O Ministério Público Estadual denunciou à Justiça 29 pessoas que participaram do Curso de Tripulante Operacional Multi-Missão (4º TOM-M), realizado em abril do ano passado, e que resultou na morte do soldado Abinoão Soares de Oliveira. O MPE também pediu a prisão preventiva de sete dos denunciados – todos oficiais.
A denúncia foi feita a partir dos inquéritos das polícias Civil e Militar sobre o caso. Dezessete pessoas foram denunciadas pelos crimes de tortura e tortura seguida de morte e outras doze por tortura. Os crimes foram qualificados por terem sido cometidos por agentes públicos, o que aumenta as penas. Entre os denunciados estão um coronel, quatro capitães e cinco tenentes da PM e um major e um segundo tenente do Corpo de Bombeiros.
Entre os denunciados por crime de tortura seguida de morte e que tiveram prisão preventiva pedida pelo MPE, estão os tenentes Carlos Evane Augusto e Dulcézio de Barros. O primeiro foi o responsável pela instrução do exercício que resultou na morte de Abinoão. O tenente Evane foi um dos monitores da mesma atividade.
Na denúncia, o MPE concluiu que Abinoão e outras vítimas foram selecionadas previamente por condutores do curso para serem expostas a intenso sofrimento físico e mental. “Houve adoção de práticas reiteradas de tortura com os participantes. Foram adotados métodos repugnáveis a alunos previamente selecionados pelos instrutores, causando intenso sofrimento físico e mental a essas pessoas”, disse o promotor de Justiça Vinicius Gahyva. As vítimas seriam “marcadas” pelos instrutores por serem mulheres, participantes de outros Estados – Abinoão era de Alagoas - ou por se destacarem pelo bom preparo físico e boa técnica.
O promotor condenou ainda o uso de violência nos cursos. “O treinamento não pode ser feito com emprego desmedido de violência. Se o indivíduo é treinado com violência, ao colocar em prática o que aprendeu, vai agir com truculência”, declarou.
O corregedor-geral da PM, Joelson Sampaio, afirmou que o conjunto probatório das investigações não deixa dúvidas sobre os crimes cometidos e que não há outra coisa a ser feita a não ser denunciá-los. “Caso a denúncia seja aceita pela Justiça, os policiais vão responder à ação penal na condição de detentos”, afirmou.

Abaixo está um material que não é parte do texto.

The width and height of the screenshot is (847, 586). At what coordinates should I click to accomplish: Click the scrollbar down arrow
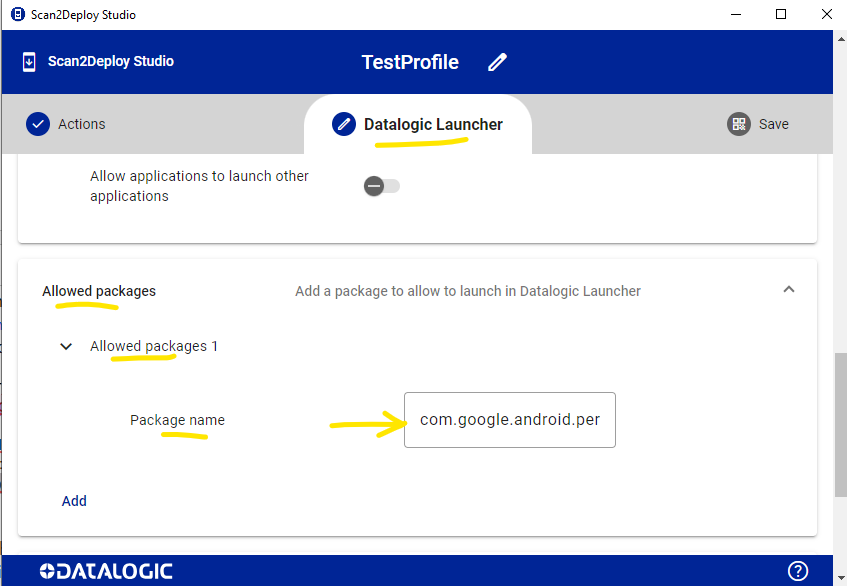coord(840,576)

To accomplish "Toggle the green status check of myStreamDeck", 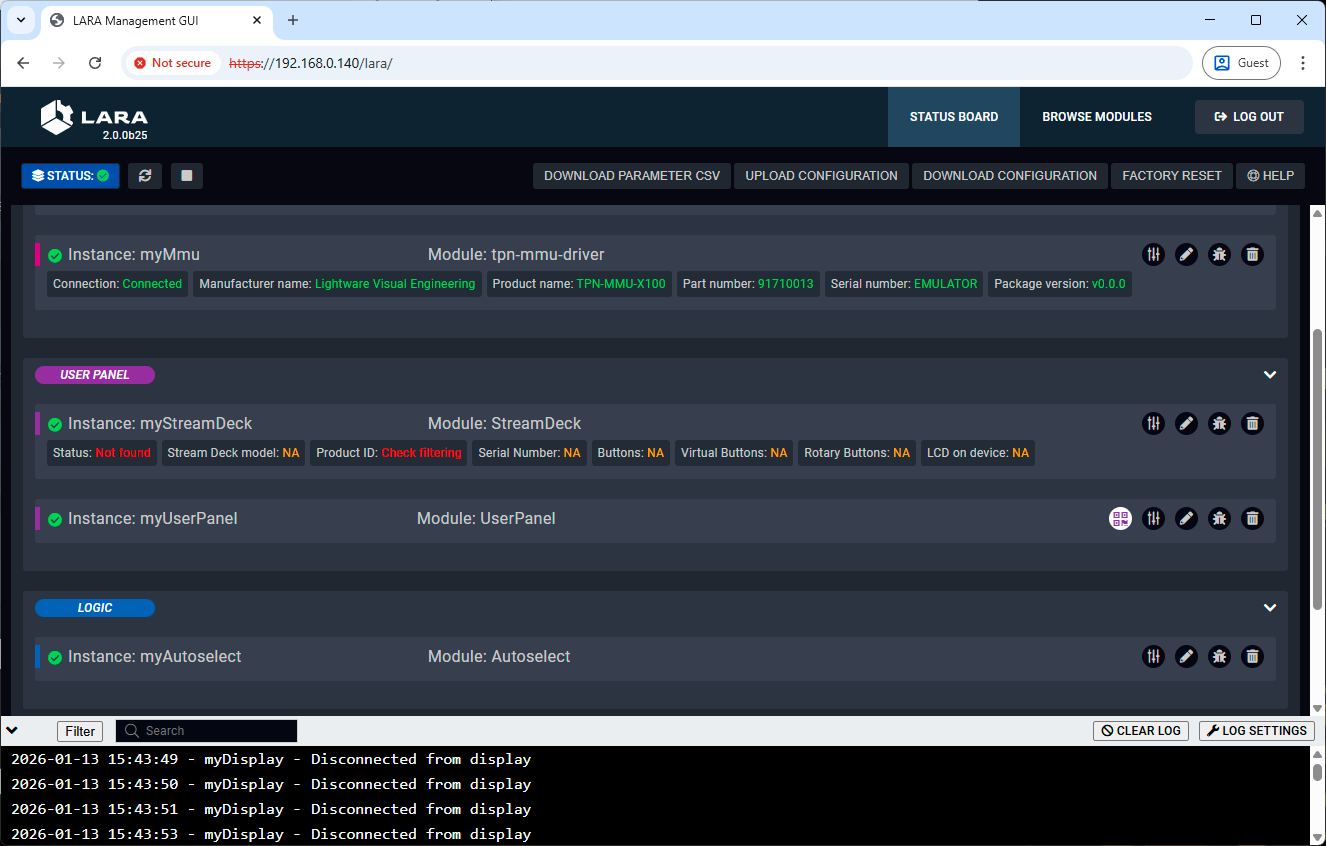I will tap(55, 424).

O advogado da família de Abinoão, Alfredo Gonzaga, disse esperar pela condenação. “O que a família não pode aceitar é a hipótese de que o crime aconteceu de forma culposa [quando não há intenção de matar], e não dolosa [quando há intenção]”.
A denúncia foi encaminhada para a Vara Especializada Contra o Crime Organizado, Ordem Tributária e Econômica e Administração Pública de Cuiabá. A pena para o crime de tortura seguida de morte é de oito a 16 de prisão. O crime de tortura prevê pena de dois a oito anos.